All this is, no doubt, as foolish as it is fictitious, but the ballad-maker's independence, in fact unconsciousness, of history and common sense, beginning with the title, in which young Essex is made Queen Elizabeth's champion, is amusing and not unpleasing. The ballad belongs undoubtedly to the eighteenth century, when High Germany had become familiar to the humble English.
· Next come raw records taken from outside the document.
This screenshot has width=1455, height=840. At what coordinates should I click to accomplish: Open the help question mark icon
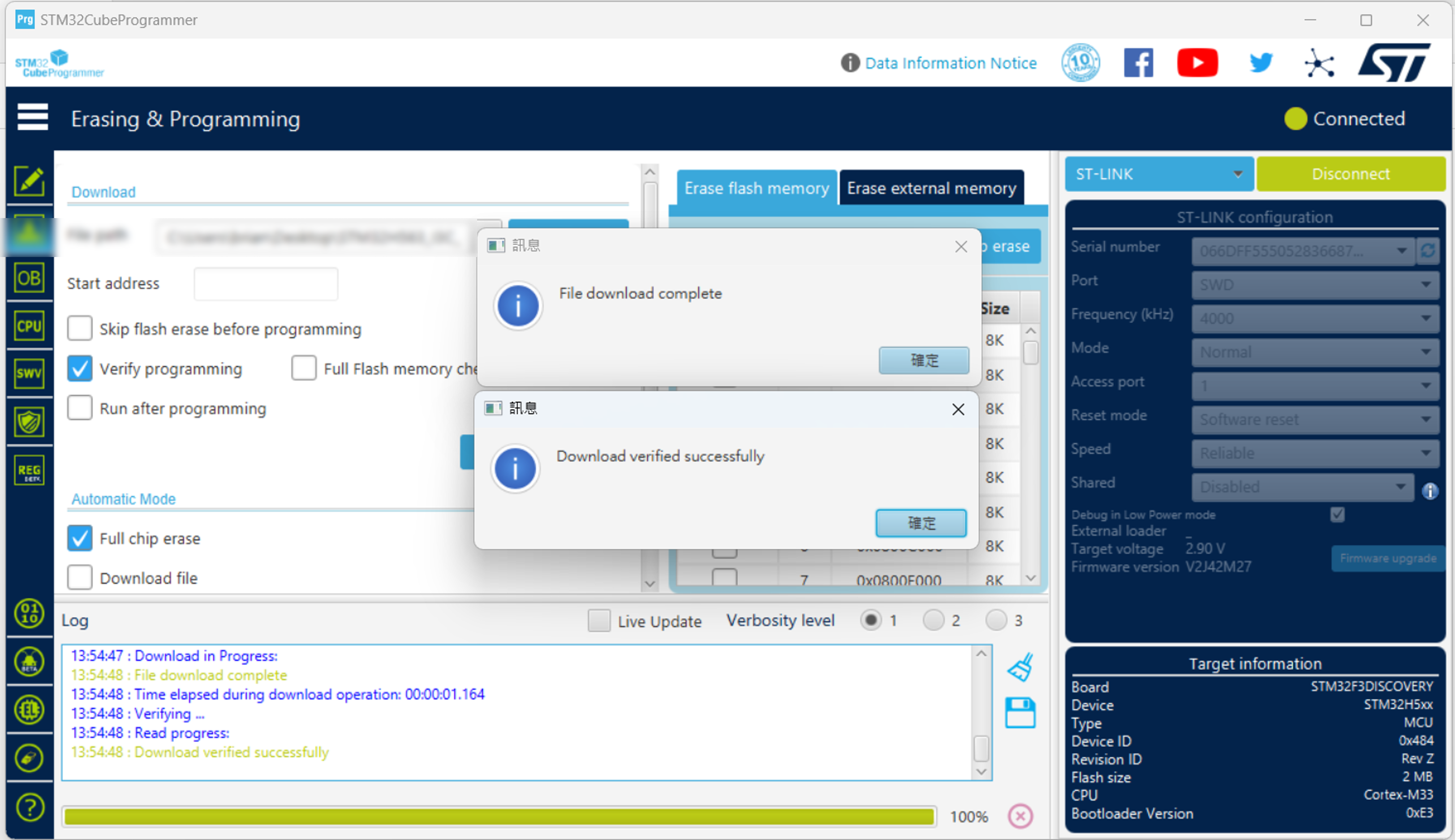pos(30,806)
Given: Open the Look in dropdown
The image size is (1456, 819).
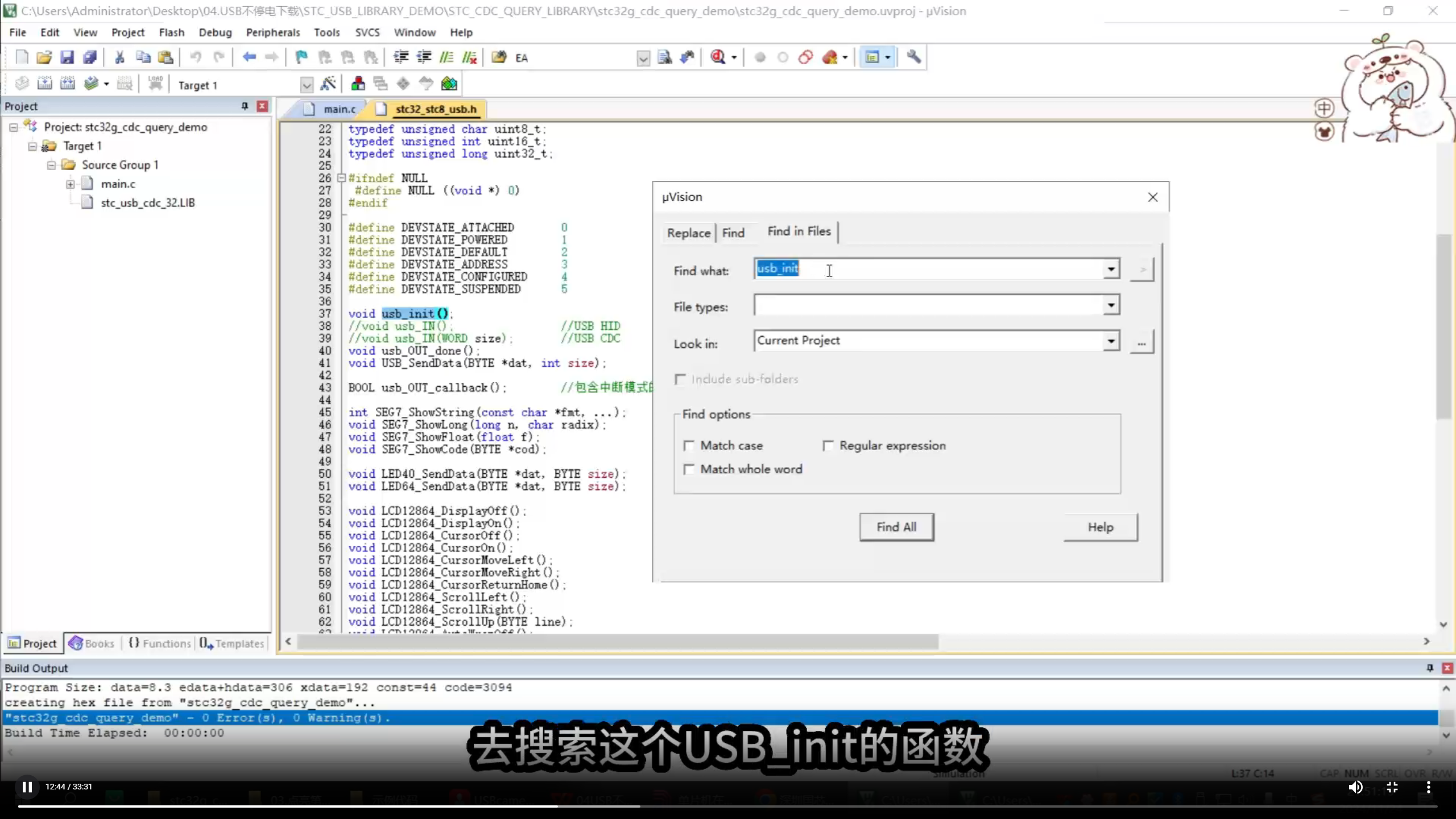Looking at the screenshot, I should (1111, 341).
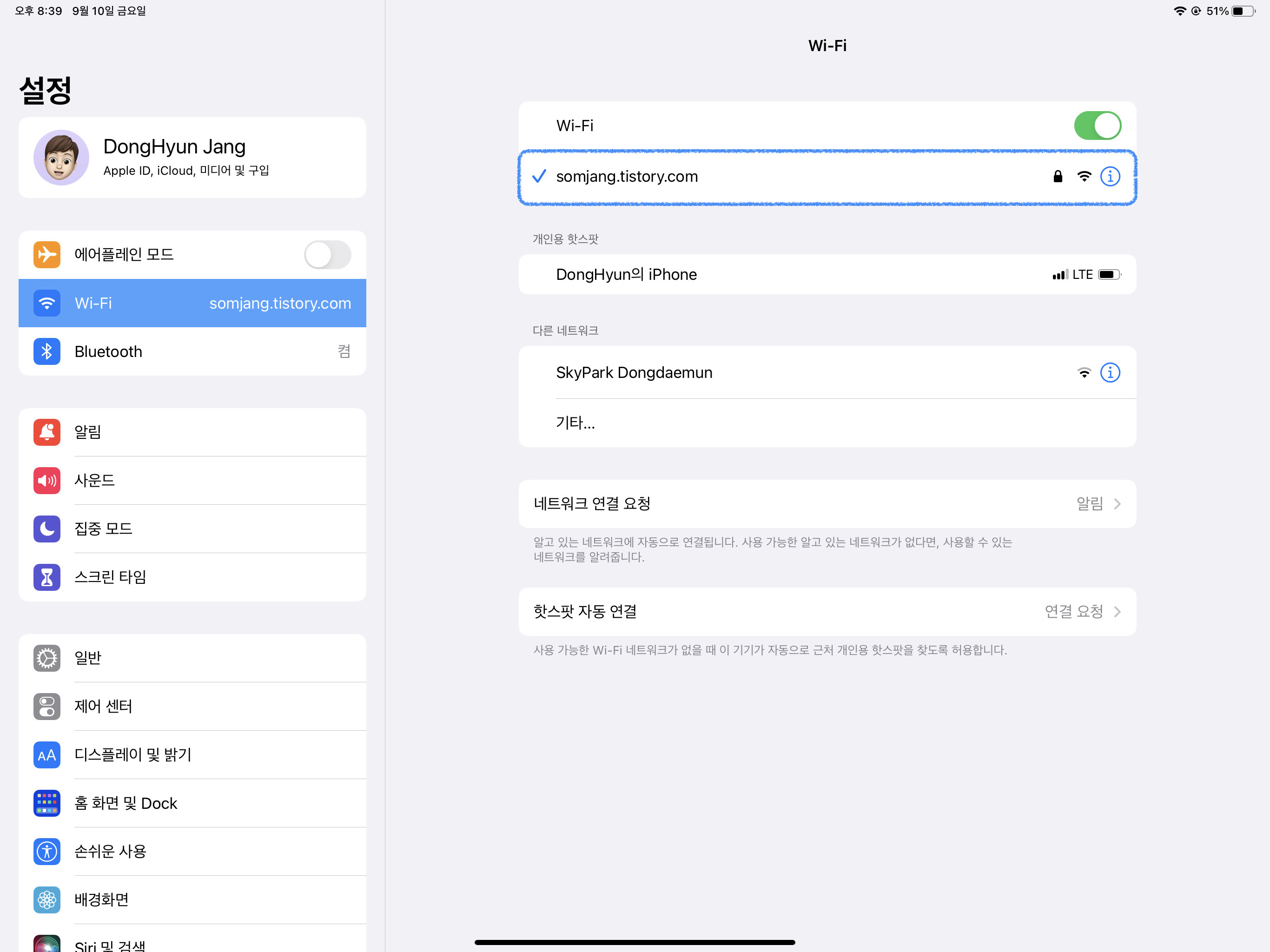Turn off the Wi-Fi switch
Image resolution: width=1270 pixels, height=952 pixels.
(x=1097, y=126)
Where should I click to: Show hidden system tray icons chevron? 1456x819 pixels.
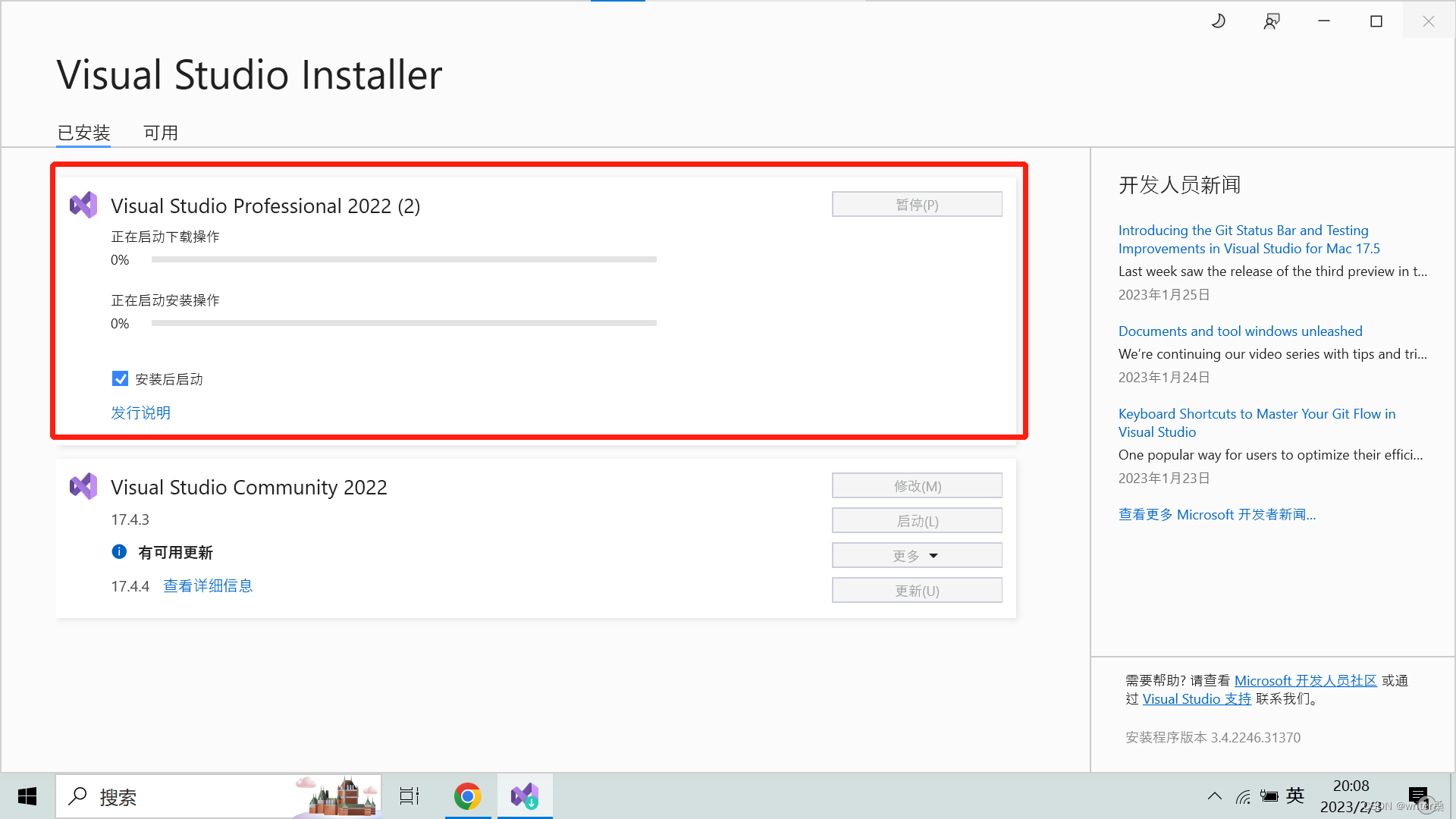point(1214,796)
B. The traditional copy begins with a prologue of half a dozen stanzas in the form of a colloquy between Billy, who is to be of the expedition, and Nelly, his sweetheart. This prologue must be derived from some other ballad or song. Nelly reminds her lover of the fate of old Benbow, who lost at least one of his legs in a fight with a French fleet in 1702, and died of the consequences, and of that of "proud Shawfield, that honoured knight," under which name is disguised Sir Cloudesley Shovell, "who came with his navy to the Spanish shore" in 1705, and whose ship went on the rocks off the Scilly Isles ('Salem'), and sank with all on board, some eight hundred men, in 1707. We then make connection with the broadside.